England achieved remarkable feats in the early stages of Stokes’ captaincy, including their record 378-run chase to defeat India at Edgbaston in 2022.

They became the first visiting team ever to win 3-0 in Pakistan with a string of epic displays led by Stokes’ fantastic captaincy
Yet from that high point the successes grew fewer and further between. Starting with the careless one-run defeat by New Zealand at Wellington in February 2023, England have won 17 Tests and lost 19. In four marquee series against Australia and India, the ratio gets worse: six wins, 12 losses.
Between 2005 and 2015, England won four successive home Ashes. Between 2011 and 2018, their home record against India was 11 wins and two defeats. On both counts, England under Stokes went backwards.

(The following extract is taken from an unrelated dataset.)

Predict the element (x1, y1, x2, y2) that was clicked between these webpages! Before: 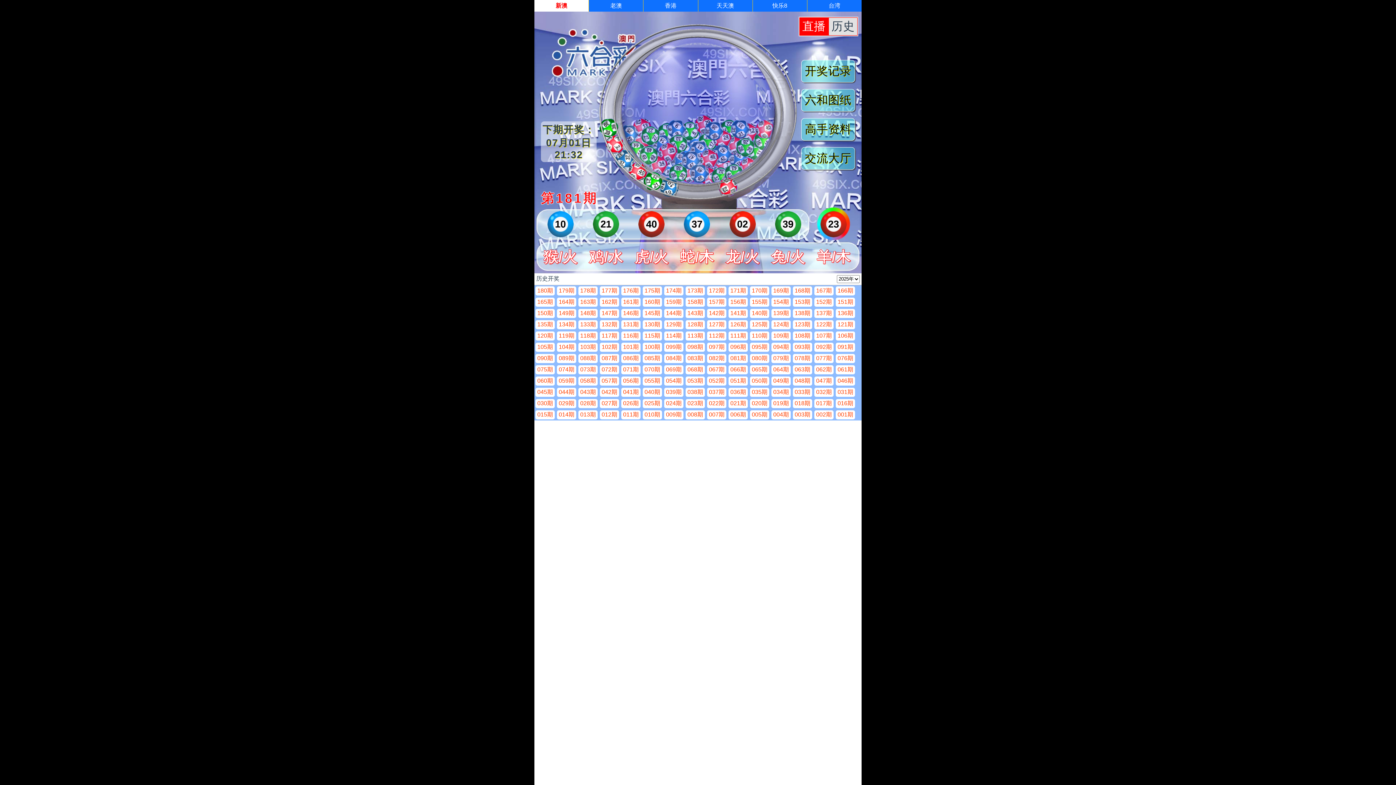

It felt symbolic, too, that their final run chase under his leadership, a near-impossible 373 on an increasingly capricious Trent Bridge pitch, should begin with a bit of uber-Bazball. Promoting himself to open because England felt they needed quick runs against the new ball before the old ball became hard to manoeuvre, Stokes set the tone for the kind of hour his team were supposed to have left behind.

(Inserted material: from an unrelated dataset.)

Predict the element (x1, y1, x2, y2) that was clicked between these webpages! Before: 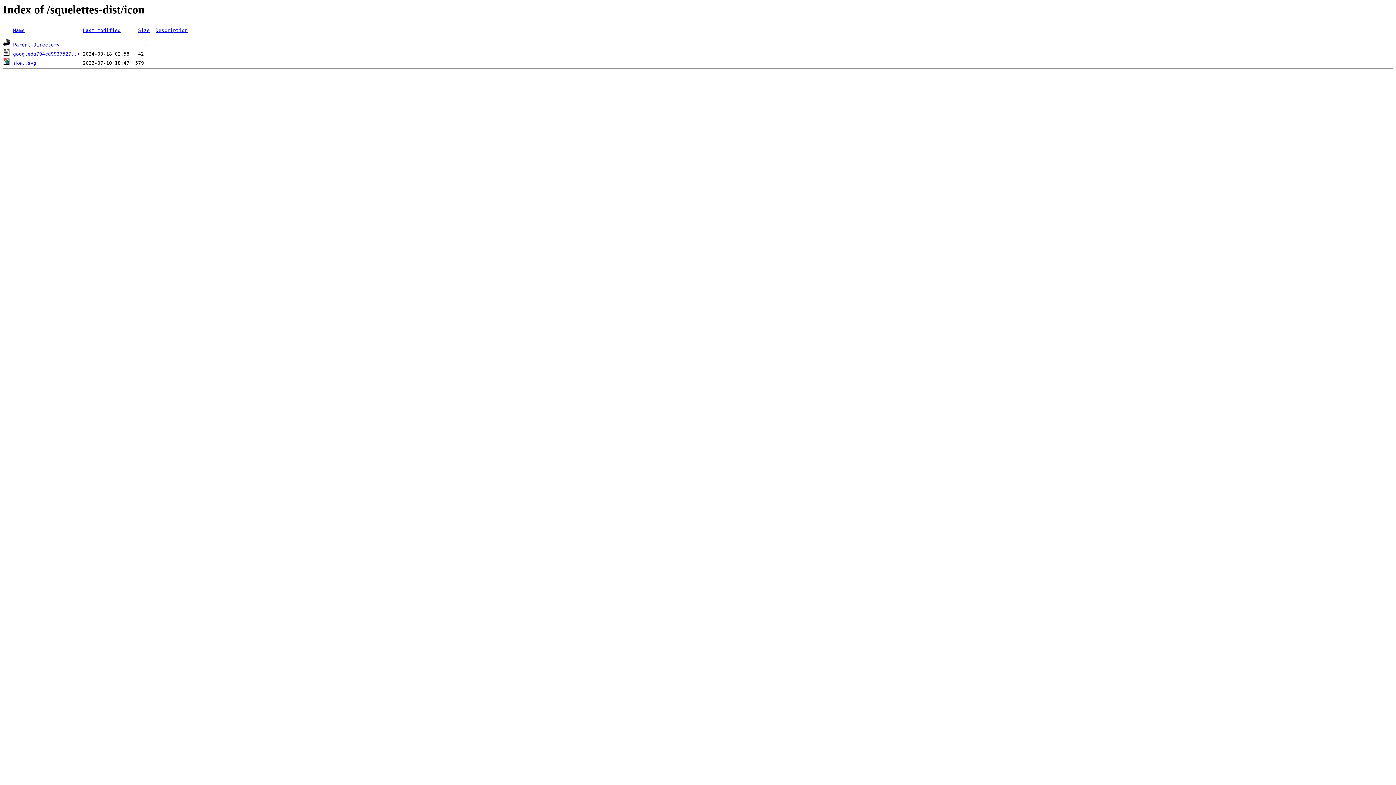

For a side still trying to reconnect with the public after the Ashes, their mad thrash to 103 for four off 15 overs felt as tin-eared as McCullum’s suggestion after losing the second Test at Brisbane that England had over-trained. Both scenarios contained a grain of truth, but it was not what the public wanted to hear.
The ECB’s rationale for keeping McCullum has been his willingness to ‘adapt and evolve’ since Australia, yet Harry Brook’s nine-ball 21 in particular emitted vibes so carefree it was as if we were back in the early days of Bazball, when Stokes overdid the aggression to ensure his team-mates got the message. His performance looked less like evolution than the dying splutters of a revolution in which most others had already waved the white flag.
When Stokes took over four years ago, he had at his disposal some major players: Jimmy Anderson, Stuart Broad, Jonny Bairstow, plus a fresh-faced Brook and, in Root, an ex-captain freed from the burden of leadership.
But the team England fielded for the second Test against New Zealand at the Oval, which included five players with a combined total of two caps, was not just a consequence of the chaos wrought by the Rex Rooms saga: it was a worrying reflection of county cricket’s failure to top up the talent pool. McCullum enjoyed the newcomers’ enthusiasm, but was startled by their naivety.
And it is at this delicate moment in the team’s narrative that Stokes has called it a day.

But the wheels came off in the final few years, unable to beat Australia or India at home as England usually have done this century

England stopped growing under Stokes’ leadership, as if the giant shadow he cast blocked out the light, and they have been left without an identity only 12 months before the next Ashes
| Year | Tests | Won | Drawn | Lost | Win % |
|---|---|---|---|---|---|
| 2022 | 10 | 9 | 0 | 1 | 90.0 |
| 2023 | 8 | 4 | 1 | 3 | 50.0 |
| 2024 | 13 | 6 | 0 | 7 | 46.2 |
| 2025 | 9 | 4 | 1 | 4 | 44.4 |
| 2026 | 3 | 1 | 0 | 2 | 33.3 |
That he’s had enough is indisputable. There also can be no doubting his work ethic or his passion or the memories he has created for a generation of fans. He will go down as one of England’s most significant cricketers.
But England stopped growing under his leadership, as if the giant shadow he cast blocked out the light, and they have been left without an identity only 12 months before the next Ashes.
The ECB believe there is no rush to appoint his successor, with the first Test against Pakistan not starting until August 19. But the fact that, after Monday’s defeat, McCullum felt unable to commit to Brook, the official vice-captain, did not speak volumes for England’s succession planning. Suddenly, Root is back in the mix, which would represent a funny kind of progress.
England are in a rare old mess, though also a familiar one. Even without Stokes, whatever happens next will be compelling.